Clinical and policy implications
This study provides evidence that a nationwide introduction of direct access physiotherapy is associated with a reduction in GP workload. While this change may not be felt at the clinic,46 it may have implications at a healthcare system level. With an estimated 10% reduction in GP MSK consultations, an average GP consultation time in Norway of 18 minutes47 and a conservative total of 1 000 000 MSK consultations nationally,48 this could be extrapolated to represent over 900 weeks of freed GP time in Norway each year, based on an average of 33 hours of direct patient contact time.49 Given direct access was available to manual therapists since 2006, and they accounted for 10% of recorded MSK consultations in this cohort, the impact of GP workload when implementing this model of care, may be more pronounced in healthcare systems without a history of direct access physiotherapy. Current evidence suggests the wider impact of this model of care is largely dependent on the proportion of patients who choose to self-refer,38 39 the level of public awareness/education on how or why to directly access physiotherapy care,30 39 and the availability of physiotherapy services to support the model.50
The context of the healthcare system is also an important consideration.

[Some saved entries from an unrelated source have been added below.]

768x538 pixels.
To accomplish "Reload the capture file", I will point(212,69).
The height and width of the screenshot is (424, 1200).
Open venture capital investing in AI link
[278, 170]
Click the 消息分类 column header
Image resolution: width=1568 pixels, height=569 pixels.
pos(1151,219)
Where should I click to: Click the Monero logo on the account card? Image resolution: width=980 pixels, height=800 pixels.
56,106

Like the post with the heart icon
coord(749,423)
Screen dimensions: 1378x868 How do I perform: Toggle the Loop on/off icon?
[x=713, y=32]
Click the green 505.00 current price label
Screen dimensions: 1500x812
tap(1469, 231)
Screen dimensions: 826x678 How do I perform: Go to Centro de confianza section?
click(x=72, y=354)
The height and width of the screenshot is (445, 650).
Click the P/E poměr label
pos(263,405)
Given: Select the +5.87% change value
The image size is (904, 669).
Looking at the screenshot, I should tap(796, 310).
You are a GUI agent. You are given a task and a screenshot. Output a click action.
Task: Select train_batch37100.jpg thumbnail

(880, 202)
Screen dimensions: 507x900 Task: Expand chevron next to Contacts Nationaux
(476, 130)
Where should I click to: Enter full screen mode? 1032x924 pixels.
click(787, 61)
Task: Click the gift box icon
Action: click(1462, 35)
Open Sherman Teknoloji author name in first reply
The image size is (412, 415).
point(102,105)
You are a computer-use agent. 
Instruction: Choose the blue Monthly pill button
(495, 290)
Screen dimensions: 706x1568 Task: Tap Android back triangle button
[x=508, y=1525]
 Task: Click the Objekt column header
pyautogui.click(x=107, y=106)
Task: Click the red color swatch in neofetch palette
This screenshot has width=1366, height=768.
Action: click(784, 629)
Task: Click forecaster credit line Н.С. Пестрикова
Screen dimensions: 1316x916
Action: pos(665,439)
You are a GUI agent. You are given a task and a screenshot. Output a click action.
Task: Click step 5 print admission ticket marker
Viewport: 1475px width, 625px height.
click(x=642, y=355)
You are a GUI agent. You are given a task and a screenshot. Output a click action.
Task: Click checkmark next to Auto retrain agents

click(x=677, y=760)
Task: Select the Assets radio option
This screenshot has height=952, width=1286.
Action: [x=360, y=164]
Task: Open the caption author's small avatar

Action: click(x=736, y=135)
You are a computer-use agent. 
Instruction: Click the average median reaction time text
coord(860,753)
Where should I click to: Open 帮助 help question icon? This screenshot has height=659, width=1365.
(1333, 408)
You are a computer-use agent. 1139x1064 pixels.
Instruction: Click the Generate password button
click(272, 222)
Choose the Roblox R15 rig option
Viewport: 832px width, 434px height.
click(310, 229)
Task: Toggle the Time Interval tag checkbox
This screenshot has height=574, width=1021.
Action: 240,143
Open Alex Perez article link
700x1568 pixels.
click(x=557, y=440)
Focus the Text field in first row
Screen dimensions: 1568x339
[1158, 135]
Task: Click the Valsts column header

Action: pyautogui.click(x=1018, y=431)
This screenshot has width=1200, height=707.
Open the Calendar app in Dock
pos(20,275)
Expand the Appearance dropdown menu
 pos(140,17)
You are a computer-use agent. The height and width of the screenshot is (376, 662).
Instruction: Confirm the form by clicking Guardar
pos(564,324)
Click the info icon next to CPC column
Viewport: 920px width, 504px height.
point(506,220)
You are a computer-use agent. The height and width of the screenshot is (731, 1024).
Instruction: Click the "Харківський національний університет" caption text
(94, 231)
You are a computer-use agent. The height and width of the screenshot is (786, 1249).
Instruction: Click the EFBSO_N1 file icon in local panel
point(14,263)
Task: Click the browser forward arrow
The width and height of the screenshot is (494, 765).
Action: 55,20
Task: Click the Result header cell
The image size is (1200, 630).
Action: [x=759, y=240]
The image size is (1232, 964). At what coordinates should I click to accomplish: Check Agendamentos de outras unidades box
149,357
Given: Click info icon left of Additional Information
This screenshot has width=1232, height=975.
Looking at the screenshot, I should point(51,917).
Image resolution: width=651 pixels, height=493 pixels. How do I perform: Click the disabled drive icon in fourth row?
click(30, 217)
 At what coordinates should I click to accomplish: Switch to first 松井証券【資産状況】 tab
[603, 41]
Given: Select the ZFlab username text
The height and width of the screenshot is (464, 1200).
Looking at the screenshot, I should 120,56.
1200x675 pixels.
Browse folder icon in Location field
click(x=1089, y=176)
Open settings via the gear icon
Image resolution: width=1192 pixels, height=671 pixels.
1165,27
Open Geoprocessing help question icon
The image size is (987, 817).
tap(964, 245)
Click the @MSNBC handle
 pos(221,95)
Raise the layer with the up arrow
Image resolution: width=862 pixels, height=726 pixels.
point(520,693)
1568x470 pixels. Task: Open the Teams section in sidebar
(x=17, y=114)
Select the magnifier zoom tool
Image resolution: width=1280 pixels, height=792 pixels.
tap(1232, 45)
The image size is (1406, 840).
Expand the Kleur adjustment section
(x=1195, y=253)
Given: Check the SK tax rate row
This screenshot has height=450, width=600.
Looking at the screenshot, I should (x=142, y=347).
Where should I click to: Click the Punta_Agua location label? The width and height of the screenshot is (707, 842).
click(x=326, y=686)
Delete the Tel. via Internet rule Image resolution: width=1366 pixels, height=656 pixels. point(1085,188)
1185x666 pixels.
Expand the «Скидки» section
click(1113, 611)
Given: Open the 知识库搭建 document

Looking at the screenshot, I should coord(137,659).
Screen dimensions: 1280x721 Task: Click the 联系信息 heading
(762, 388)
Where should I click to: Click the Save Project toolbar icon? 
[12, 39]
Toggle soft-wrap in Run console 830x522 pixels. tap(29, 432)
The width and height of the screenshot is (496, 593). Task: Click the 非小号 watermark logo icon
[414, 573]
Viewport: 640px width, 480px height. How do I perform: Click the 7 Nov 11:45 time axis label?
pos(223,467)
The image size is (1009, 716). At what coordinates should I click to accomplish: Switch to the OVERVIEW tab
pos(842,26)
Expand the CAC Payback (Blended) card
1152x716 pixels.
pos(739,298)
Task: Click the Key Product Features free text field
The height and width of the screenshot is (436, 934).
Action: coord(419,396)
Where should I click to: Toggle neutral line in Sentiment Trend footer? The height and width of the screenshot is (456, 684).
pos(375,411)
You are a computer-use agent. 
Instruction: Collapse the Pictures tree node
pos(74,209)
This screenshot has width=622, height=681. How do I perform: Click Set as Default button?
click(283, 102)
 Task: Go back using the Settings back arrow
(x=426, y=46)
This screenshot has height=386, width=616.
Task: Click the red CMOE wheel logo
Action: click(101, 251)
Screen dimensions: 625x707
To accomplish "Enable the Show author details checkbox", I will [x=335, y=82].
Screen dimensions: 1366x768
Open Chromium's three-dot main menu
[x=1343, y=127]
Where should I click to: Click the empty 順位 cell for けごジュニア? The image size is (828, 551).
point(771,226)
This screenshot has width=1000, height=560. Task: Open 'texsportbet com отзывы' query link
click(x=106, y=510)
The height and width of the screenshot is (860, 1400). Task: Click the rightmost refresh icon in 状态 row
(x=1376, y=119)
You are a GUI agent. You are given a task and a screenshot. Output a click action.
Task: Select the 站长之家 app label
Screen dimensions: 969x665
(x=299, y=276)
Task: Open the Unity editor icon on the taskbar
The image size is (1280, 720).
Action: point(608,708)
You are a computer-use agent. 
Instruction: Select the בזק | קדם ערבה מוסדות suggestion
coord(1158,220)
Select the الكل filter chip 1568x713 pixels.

Norway is a high-income country with a well-established healthcare system. In Norway, GP funding is a mixed payment model, constituting payments from the municipality, fee for service and out-of-pocket payments from patients. Patients’ maximum out-of-pocket payments are also capped by the Norwegian government. The effectiveness of direct access physiotherapy in other healthcare systems is likely dependent on service accessibility and reach, funding for primary care service delivery and use, resource availability and population health profile.46 For example, in the absence of publicly funded physiotherapy services or capped out-of-pocket costs, self-referral to physiotherapy services is likely to be low and unlikely to impact GP workloads. In addition, the level of centralisation within healthcare systems is likely to impact widespread policy implementation of a direct access physiotherapy service. While our findings revealed consistent healthcare utilisation rates across geographical regions, it is possible that regional variation (eg, characteristics of the population distribution of primary care services) could influence the generalisability of these results. Collectively, these characteristics might limit the applicability of our findings in middle-income and lower-income countries. Future research evaluating this model of care should employ a broad range of effectiveness measures at a healthcare system level (eg, GP workload, cost-effectiveness), service (eg, medication prescription and imagine referral) and patient level outcomes (eg, pain and function). Consideration of these key factors in the context of other healthcare systems is needed before wider adoption can be promoted .
Conclusion
This is the first study to evaluate the longitudinal impact of the introduction of direct access physiotherapy on healthcare utilisation for MSK conditions, using an interrupted time series design. Results showed a 10% reduction in the rates of GP MSK consultations associated with the introduction of direct access physiotherapy, without an associated change in rates of physiotherapy consultations in Norwegian primary care. No change was observed in the rates of specialist consultations or surgical procedures for spinal pain, in the primary analysis. The associated reduction in GP workload, highlights the potential benefits of optimising healthcare resources and patient access to appropriate care, by offering direct access to physiotherapy at a healthcare system level. These findings build on existing knowledge demonstrating this model of care is safe and effective at a clinic level, strengthening support for the consideration of the implementation of direct access physiotherapy in similar healthcare systems.